Speaking of the stress of being in the final year of a contract, Gainey had no less than 13 skaters become free agents at the end of the 2008-09 season for a total of 22 player changes that summer - and not just bit players, either: out went ten-year captain Saku Koivu, All-Star Game MVP Alex Kovalev, first-liner Alex Tanguay, All-Star defenseman Mike Komisarek, as well as dependable players such as Tom Kostopoulos; in came Mike Cammalleri, Brian Gionta, Travis Moen, and no less than four new defensemen: Hal Gill, Jaroslav Spacek, Paul Mara and Marc-André Bergeron. Oh, and he traded for Scott Gomez...

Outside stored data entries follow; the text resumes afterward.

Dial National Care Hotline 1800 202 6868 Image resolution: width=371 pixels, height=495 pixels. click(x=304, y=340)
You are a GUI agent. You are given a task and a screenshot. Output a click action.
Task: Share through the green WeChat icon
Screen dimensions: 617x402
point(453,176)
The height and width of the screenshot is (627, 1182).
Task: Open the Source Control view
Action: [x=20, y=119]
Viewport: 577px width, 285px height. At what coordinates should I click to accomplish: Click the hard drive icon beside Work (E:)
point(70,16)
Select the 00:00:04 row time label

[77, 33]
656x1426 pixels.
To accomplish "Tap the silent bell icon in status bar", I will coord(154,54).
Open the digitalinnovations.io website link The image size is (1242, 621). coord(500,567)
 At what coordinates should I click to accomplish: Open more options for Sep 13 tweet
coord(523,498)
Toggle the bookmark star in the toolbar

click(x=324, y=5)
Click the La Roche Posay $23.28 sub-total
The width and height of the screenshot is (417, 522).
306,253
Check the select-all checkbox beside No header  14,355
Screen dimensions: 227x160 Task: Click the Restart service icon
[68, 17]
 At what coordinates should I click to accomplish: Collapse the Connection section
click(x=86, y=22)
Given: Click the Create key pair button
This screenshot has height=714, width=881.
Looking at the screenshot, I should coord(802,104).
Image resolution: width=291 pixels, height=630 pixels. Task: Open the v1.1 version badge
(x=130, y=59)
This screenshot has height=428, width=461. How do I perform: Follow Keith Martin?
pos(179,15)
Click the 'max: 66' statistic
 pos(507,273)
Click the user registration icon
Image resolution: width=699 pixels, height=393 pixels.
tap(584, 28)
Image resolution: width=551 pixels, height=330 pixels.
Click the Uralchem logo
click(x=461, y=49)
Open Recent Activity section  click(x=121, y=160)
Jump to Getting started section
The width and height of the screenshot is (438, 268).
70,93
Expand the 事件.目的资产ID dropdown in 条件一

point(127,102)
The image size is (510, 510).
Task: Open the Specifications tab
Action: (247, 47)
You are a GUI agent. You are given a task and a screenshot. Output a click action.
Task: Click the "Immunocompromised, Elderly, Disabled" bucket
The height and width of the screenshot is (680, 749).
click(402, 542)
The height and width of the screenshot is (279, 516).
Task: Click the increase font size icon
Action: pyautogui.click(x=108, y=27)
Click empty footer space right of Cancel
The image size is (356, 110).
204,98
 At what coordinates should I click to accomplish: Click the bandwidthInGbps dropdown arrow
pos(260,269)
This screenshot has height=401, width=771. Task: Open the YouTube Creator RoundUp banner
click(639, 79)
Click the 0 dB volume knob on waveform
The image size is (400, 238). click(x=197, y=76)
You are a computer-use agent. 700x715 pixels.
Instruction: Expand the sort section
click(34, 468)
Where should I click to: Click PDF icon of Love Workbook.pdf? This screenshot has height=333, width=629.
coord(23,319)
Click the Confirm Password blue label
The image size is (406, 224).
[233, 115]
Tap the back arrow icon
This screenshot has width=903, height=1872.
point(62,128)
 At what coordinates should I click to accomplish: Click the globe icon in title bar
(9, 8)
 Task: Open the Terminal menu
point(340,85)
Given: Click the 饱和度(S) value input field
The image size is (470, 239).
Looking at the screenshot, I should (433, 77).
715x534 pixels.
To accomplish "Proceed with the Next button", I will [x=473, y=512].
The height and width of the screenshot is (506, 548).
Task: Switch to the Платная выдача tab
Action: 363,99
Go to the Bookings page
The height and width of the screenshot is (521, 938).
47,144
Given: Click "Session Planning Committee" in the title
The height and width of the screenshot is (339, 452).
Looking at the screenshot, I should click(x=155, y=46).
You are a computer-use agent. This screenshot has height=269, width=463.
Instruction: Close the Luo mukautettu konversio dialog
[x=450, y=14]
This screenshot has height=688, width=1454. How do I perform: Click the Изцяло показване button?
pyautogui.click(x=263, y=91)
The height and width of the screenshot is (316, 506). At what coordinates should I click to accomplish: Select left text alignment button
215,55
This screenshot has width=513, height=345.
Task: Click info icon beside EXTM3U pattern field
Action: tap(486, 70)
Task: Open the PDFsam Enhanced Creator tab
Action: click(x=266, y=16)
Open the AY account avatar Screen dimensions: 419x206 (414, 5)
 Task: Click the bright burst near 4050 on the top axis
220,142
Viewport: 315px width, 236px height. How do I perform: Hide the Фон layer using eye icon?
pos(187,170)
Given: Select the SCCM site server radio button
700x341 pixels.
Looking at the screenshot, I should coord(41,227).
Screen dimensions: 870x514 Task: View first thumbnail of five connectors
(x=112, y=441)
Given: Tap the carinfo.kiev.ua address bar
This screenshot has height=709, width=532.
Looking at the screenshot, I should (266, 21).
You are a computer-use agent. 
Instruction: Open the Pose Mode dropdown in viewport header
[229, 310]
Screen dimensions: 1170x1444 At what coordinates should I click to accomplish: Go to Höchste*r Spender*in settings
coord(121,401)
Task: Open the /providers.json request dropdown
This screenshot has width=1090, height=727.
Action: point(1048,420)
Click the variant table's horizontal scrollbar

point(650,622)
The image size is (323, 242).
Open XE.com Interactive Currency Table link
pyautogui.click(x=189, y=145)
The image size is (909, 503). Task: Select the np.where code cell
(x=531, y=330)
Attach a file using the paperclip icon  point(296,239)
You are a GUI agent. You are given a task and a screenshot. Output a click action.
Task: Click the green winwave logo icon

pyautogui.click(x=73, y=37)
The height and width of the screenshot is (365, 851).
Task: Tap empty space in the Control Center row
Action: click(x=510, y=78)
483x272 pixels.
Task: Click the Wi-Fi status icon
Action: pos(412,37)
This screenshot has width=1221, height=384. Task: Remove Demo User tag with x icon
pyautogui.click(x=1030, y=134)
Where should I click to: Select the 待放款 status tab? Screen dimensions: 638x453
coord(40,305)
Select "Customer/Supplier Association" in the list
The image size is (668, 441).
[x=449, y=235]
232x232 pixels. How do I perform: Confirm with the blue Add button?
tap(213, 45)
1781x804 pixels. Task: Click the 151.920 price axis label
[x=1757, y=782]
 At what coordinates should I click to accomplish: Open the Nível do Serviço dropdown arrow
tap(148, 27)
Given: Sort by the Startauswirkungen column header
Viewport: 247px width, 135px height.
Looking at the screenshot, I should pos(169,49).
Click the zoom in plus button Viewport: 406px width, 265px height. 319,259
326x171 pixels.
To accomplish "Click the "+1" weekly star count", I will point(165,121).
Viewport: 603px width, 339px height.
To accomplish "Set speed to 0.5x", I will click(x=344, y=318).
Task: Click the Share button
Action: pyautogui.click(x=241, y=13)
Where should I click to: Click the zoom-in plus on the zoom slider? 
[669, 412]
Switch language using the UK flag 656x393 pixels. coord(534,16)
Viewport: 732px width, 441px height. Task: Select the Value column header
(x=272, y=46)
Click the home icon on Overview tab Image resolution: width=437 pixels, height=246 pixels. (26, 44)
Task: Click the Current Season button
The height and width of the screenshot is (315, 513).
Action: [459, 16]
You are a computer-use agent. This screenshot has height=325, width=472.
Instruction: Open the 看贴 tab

In St. Louis this year, in addition to Hitchcock, several players are set to turn UFA this summer (Kevin Shattenkirk, Patrik Berglund, Scottie Upshall, Chris Butler) and a few will be RFAs (Nail Yakupov, Robby Fabbri, Colton Parayko, and pretty much everyone on the Chicago Wolves).
Speaking of Shattenkirk, one player he reminds me of is Gaston Gingras; they have similar styles of play, Gingras may have had a better shot and better skating ability and Shattenkirk may be better all-around, more physical and more impactful nowadays because of the way the game is played - which is why the current player is a #3 defender on a top-level team while Gingras was a #5 and powerplay specialist - but both are 40-some point producers while playing a sound game that moves the puck forward.
Here is Gingras, depicted with the Blues, on card #229 from O-Pee-Chee's 1987-88 O-Pee-Chee set, in one of those airbrushed photos they were so fond of:
Gingras played with Gainey on the Stanley Cup-winning 1986 Habs, with rookie Conn Smythe winner Patrick Roy in nets, which may have skewed his vision of how to deal with starting goalies. Speaking of which, the Blues also fired goaltending coach Jim Corsi, inventor of the Corsi shot-tracking pretend-advanced statistic, who paid for Allen's and Hutton's sub-par season, where they currently stand in 27th position overall. He was replaced by the two-headed monster of Martin Brodeur and Ty Conklin, because what the team needed this year was another scapegoat and another bizarre occurrence.
Oh, and by the way, the Habs had also let go of their goalie coach, Roland Melanson, after Price choked in the 2009 playoffs. Because history loves to repeat itself around Gainey.